En este sentido enseña Grisolía que «el objetivo perseguido es compeler al empleador a abonar en tiempo y forma las indemnizaciones por despido y evitar litigios. La sanción no se vincula con la causa del despido: se castiga la conducta dilatoria que genera gastos y pérdidas de tiempo» (Grisolía, Julio Armando, «Derecho del trabajo y de la seguridad social», Ed. Depalma, Buenos Aires, 2003, Cap.
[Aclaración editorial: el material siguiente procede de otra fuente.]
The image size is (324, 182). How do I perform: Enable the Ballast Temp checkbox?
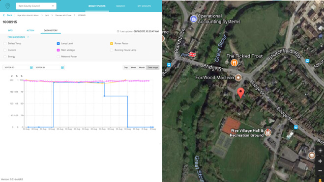click(x=5, y=44)
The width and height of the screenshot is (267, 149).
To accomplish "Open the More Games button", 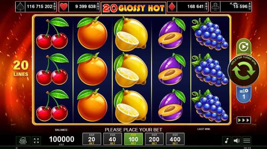I will [x=23, y=141].
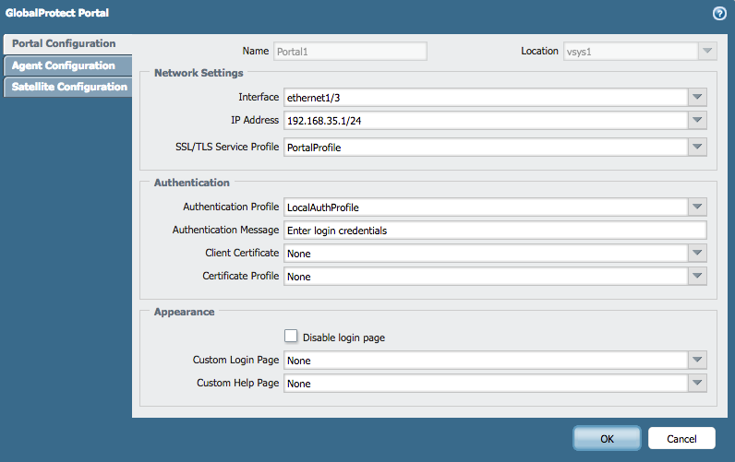The image size is (735, 462).
Task: Open the Certificate Profile dropdown arrow
Action: [697, 277]
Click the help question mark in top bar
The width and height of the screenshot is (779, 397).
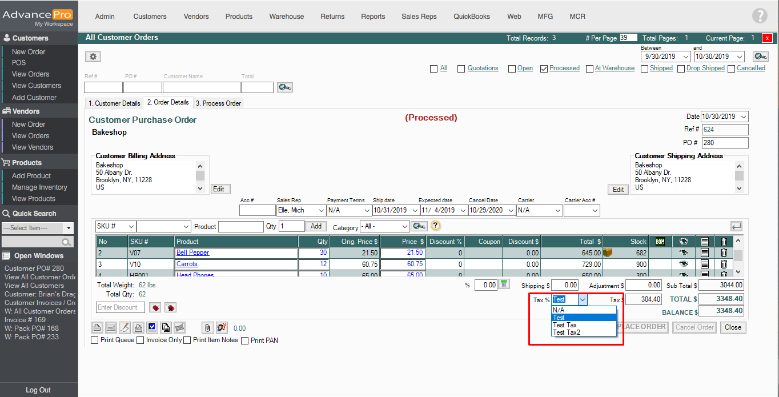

XVI, subacápite «Incremento indemnizatorio del art. 2 de la ley 25323)» (confr.esta Sala, SDL 46/2008 y 58/2019).

En la especie se observa que la actora mediante telegrama Ley 23.789 identificado como CD 906796746 (hoja 5 d.r.) se consideró despedida ante el incumplimiento a la intimación cursada a la empleadora para otorgar tareas acordes a su disminución temporaria de su capacidad laboral e intimó al pago de la liquidación final e indemnizaciones de ley, bajo apercibimiento de reclamarlas judicialmente.
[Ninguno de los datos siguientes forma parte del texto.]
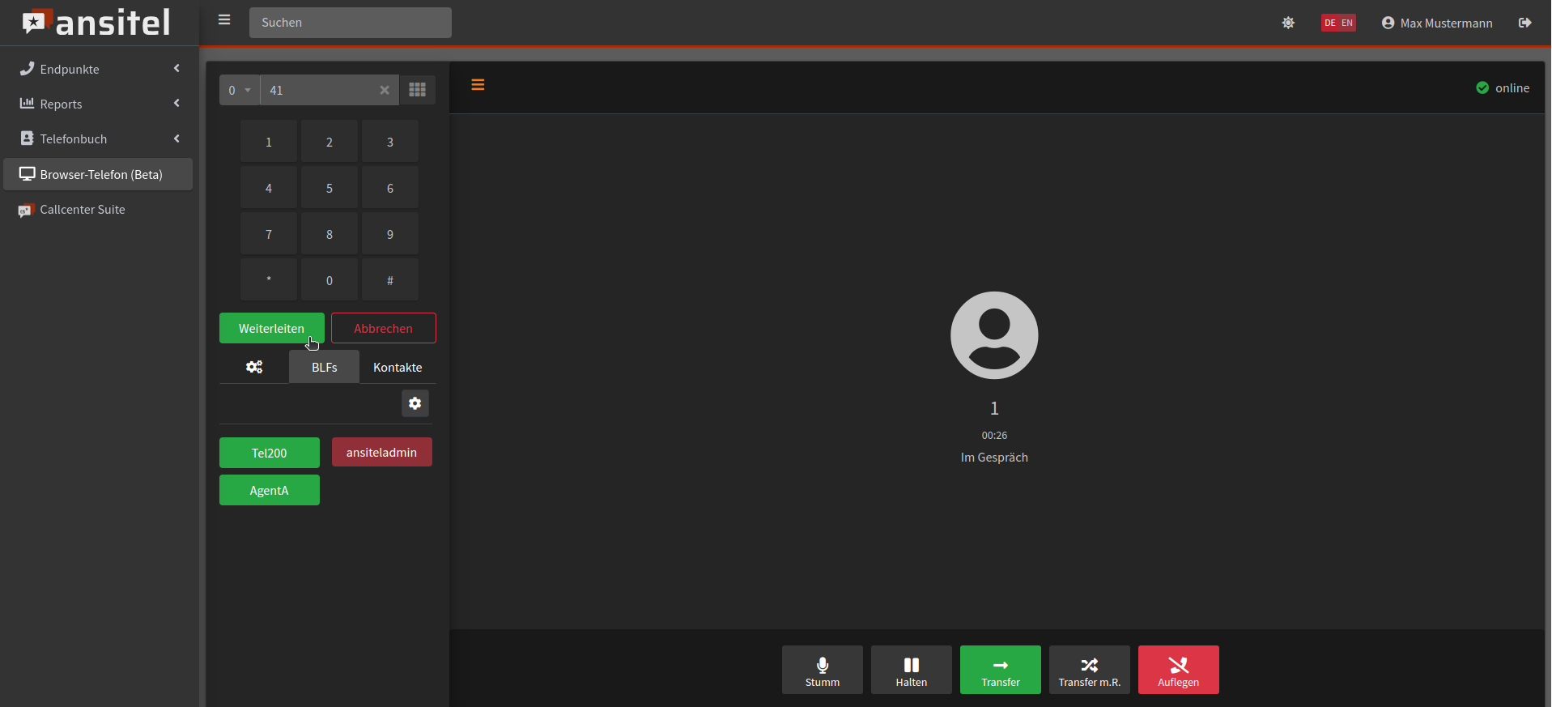Click the Suchen search field
The width and height of the screenshot is (1552, 707).
click(x=350, y=23)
Asimismo, intimó a la entrega de recibos oficiales de haberes, certificado de trabajo y aportes y contribuciones a los organismos de la seguridad social y fiscalización (art. 80 LCT), bajo apercibimiento de lo dispuesto en el art. 45 Ley 25.345 e indemnizaciones y multas de las leyes 24.013 y 25.323. La demandada rechazó dicha misiva (CD 855957858), negando que el despido se hubiera producido por su culpa y que corresponda abonar indemnización alguna, poniendo a disposición la liquidación final. En este contexto, la actora inició demanda laboral persiguiendo el cobro de las sumas que consideraba adeudadas, las cuales fueron reconocidas en la primera instancia y cuya decisión propicio confirmar, conforme lo expuesto en el agravio precedente.

Por lo expresado, entiendo que la indemnización prevista por el art. 2 de la Ley 25.323 resulta procedente por cuanto se encuentran configurados los dos presupuestos de hecho de la norma. En este sentido, el argumento invocado por la demandada para repeler la demanda fue rechazado y no advierto de las constancias de la causa argumento alguno que justifique una eventual eximición.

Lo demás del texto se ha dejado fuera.